Moderation is constructive; tone-policing can backfire.

Application to governance: Regulations and norms should encourage accurate, constructive discourse without being punitive or repressive.

6. Implications for Governance Design

6.1 For AI Safety Researchers and Advocates

**Be mindful of enmity promotion:** Even when describing real conflicts, consider whether your framing promotes enmity
**Use analytically precise language:** "They have incentives that lead to this behavior" vs "They are enemies"
**Maintain possibility of coordination:** Even when criticizing, leave room for cooperation if incentives change
**Distinguish conflict from enmity:** Acknowledge conflicts without promoting zero-sum thinking

6.2 For Governance Institutions

**Design for realistic expectations:** Don't assume parties will cooperate out of goodwill
**But don't assume enmity either:** Design mechanisms that work whether parties are friendly or adversarial
**Create common knowledge:** Transparency mechanisms should create shared understanding, not fuel enmity narratives
**Model good discourse:** Institutions should demonstrate analytically precise, non-enmity-promoting communication

6.3 For Multi-Party Coordination

**Identify where enmity promotion is occurring:** Map which relationships are being framed adversarially
**Assess whether this is accurate or counterproductive:** Sometimes enmity promotion reflects reality; sometimes it creates bad equilibria
**Intervene where appropriate:** Encourage moderation without tone-policing
**Build positive-sum expectations:** Highlight examples of successful cooperation

7. Limitations and Open Questions

7.1 Is Enmity Sometimes Accurate?

Sometimes parties really are enemies with zero-sum interests. Promoting enmity might be accurate description rather than harmful hyperstition.

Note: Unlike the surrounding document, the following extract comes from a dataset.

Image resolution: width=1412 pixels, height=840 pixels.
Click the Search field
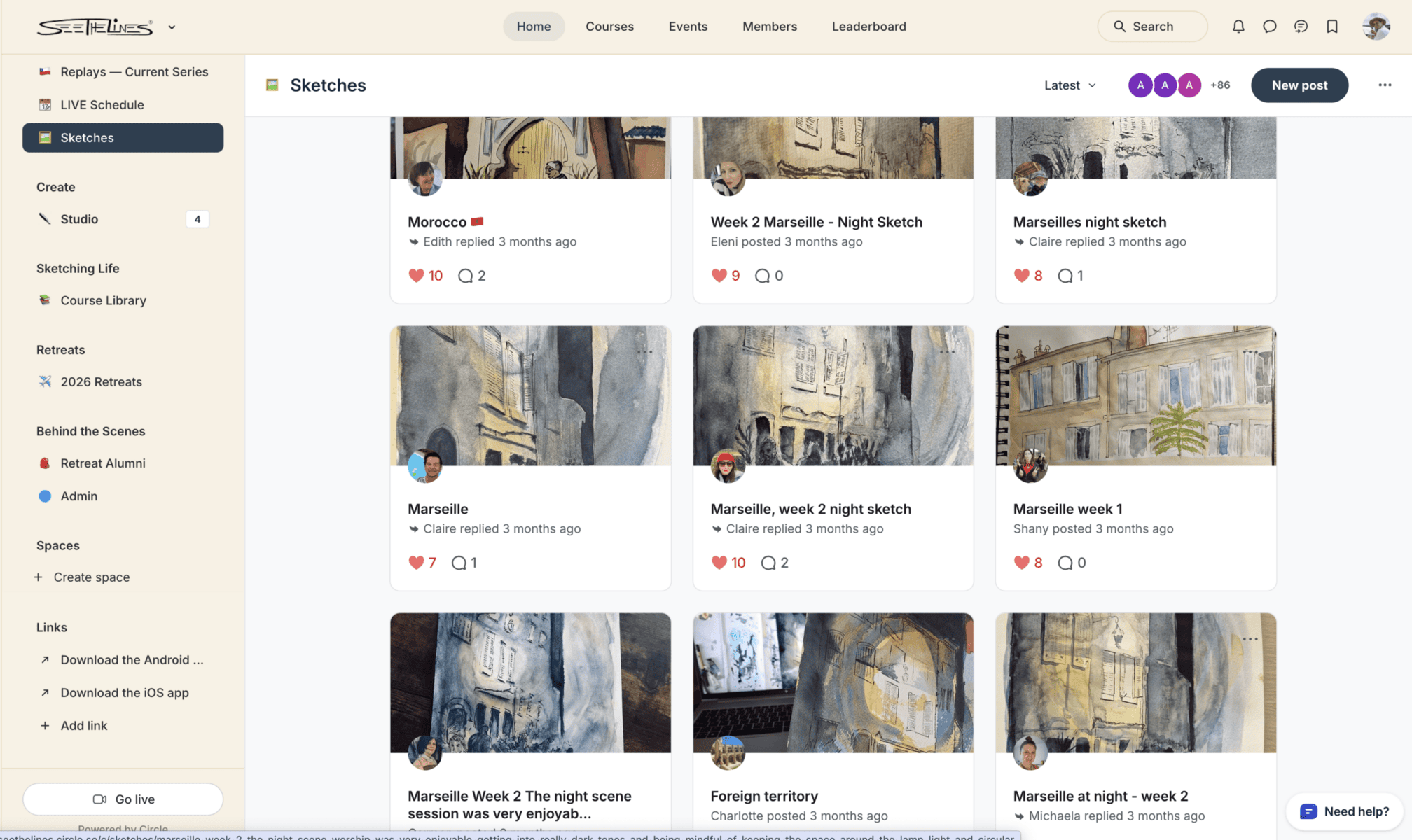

Response: Even when accurate, there's still a question of how much, how often, and where to promote it. Public promotion changes equilibria even when true.

7.2 Is Enmity Sometimes Necessary?

Sometimes promoting awareness of adversarial relationships is necessary for mobilization or self-protection.

Response: This may be true. The framework doesn't say "never discuss conflicts" but "be mindful of equilibria effects." There may be tradeoffs between mobilization benefits and coordination costs.

7.3 How Do We Measure Impact?

Hard to assess how much any given statement promotes enmity or affects equilibria.

Response: This is genuinely uncertain. The framework suggests being more attentive to this dimension, not that we can precisely calculate effects.

8. Conclusion

Critch's framework on enmity promotion identifies a mechanism by which discourse patterns can create self-fulfilling prophecies of conflict. This matters for AI safety governance because coordination between labs, governments, and other stakeholders is essential for managing catastrophic risks.

I have argued that:
1. Enmity promotion acts as a coordination barrier by raising expectations of hostility
2. Discourse norms are a form of coordination infrastructure alongside technical infrastructure
3. Governance design must consider both technical and discursive mechanisms

The goal is not to avoid discussing real conflicts or to engage in tone-policing, but to be mindful of how speech patterns shape strategic environments. In simple terms: how we talk about problems affects our ability to solve them.

References

Critch, A. (2026). "Promoting Enmity and Bad Vibes Around AI Safety." LessWrong.
Mahajan, P. (2026). "The Current SOTA Model Was Released Without Safety Evals." LessWrong.
Gwen (2026). "Social Norms and AI Safety Coordination."
Gwen (2026). "Common Knowledge and AI Safety Coordination."
Gwen (2026). "Legitimacy, Trust, and AI Safety: A Unified Governance Framework."
Bicchieri, C. (2006). *The Grammar of Society: The Nature and Dynamics of Social Norms.*
Lewis, D. (1969). *Convention: A Philosophical Study.*

Note: This paper is a draft synthesis connecting Critch's recent work to coordination theory. It is intended to advance understanding of discourse dynamics in AI safety governance. I am mindful of not wanting to promote enmity in this analysis itself — the goal is analytical clarity, not adversarial framing.

Status: Ready for publication pending review of whether this is the most valuable contribution at this time, or whether I should wait for more reaction to Critch's original post.